Sarepta Therapeutics CEO Doug Ingram told CNBC on Friday he includes a “big ambition” to get the company’s Duchenne muscular dystrophy gene therapy to patients as quickly as possible.
He wants Sarepta to be in a position to start dosing children from the approval trial by the end of This particular year.
“We have a big ambition to potentially be to the community within two years thereafter,” Ingram said in an interview with CNBC’s Meg Tirrell on “Closing Bell.”
Duchenne muscular dystrophy can be a rare genetic disease in which causes muscle wasting in addition to can be fatal before patients turn 30. Symptoms usually start in early childhood, usually between 3 in addition to 5 years old. This particular primarily affects boys however in rare cases can affect girls.
The biopharmaceutical company saw positive preliminary results in a phase 1/2a clinical trial, which sent shares soaring. However, in July, the Food in addition to Drug Administration placed the trial on clinical hold because of a trace amount of DNA fragment found in research-grade third-party supplied plasmid.

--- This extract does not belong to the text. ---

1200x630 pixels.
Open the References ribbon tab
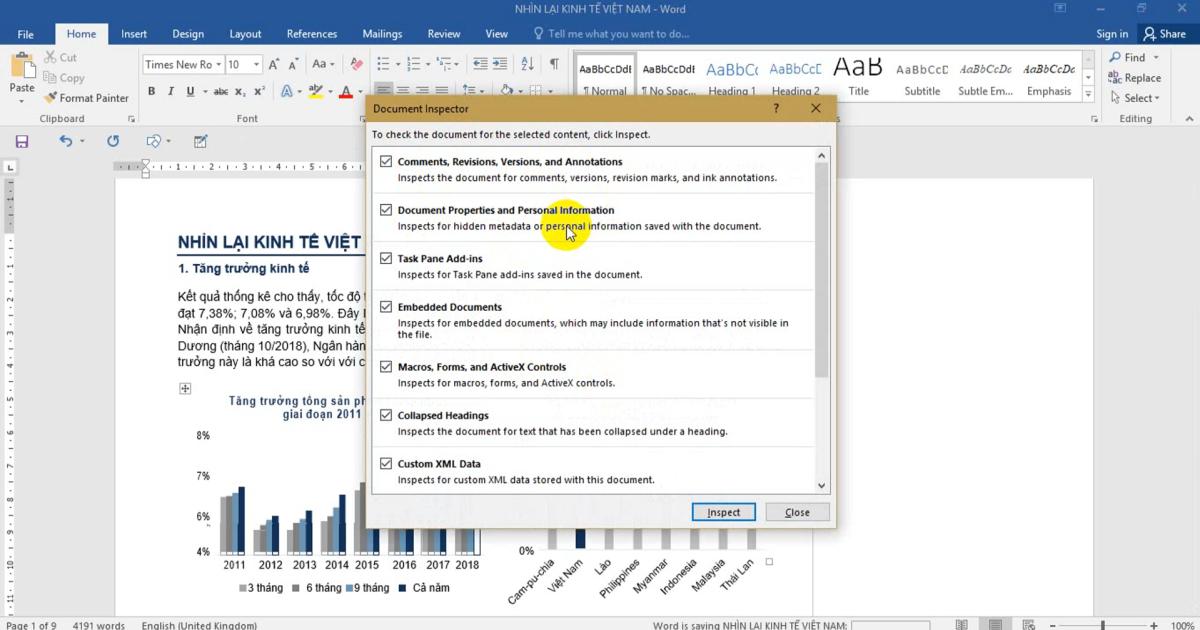(311, 34)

“We’ve had extraordinary early results,” Ingram said, however noted in which more children need to be treated. The preliminary results were by three children who received the gene therapy.
Ingram said the FDA hold occurred, in part, because of a “manufacturing issue that has a supplier” in addition to in which Sarepta has “fully responded” to the FDA.
“Our goal in addition to belief can be This particular will be off clinical hold very soon in addition to This particular shouldn’t affect the timing of the things we’re going to do,” he said.
Ingram hopes to get in front of the FDA from the next 60 days or so to talk about Sarepta’s clinical program in addition to the path to get the treatment to the community.
“We are from the lead, however there are different credible programs behind us. in addition to if we can’t work fast that has a sense of urgency, someone else would likely do This particular,” he said.
“Our goal can be to frankly be fueled by competition to hopefully ensure in which we develop the most elegant program, we’re from the lead in addition to in which we can get to This particular community as fast as possible.”
Shares of Sarepta Therapeutics are up more than 0 percent from the last 12 months.
— CNBC’s Angelica LaVito contributed to This particular report.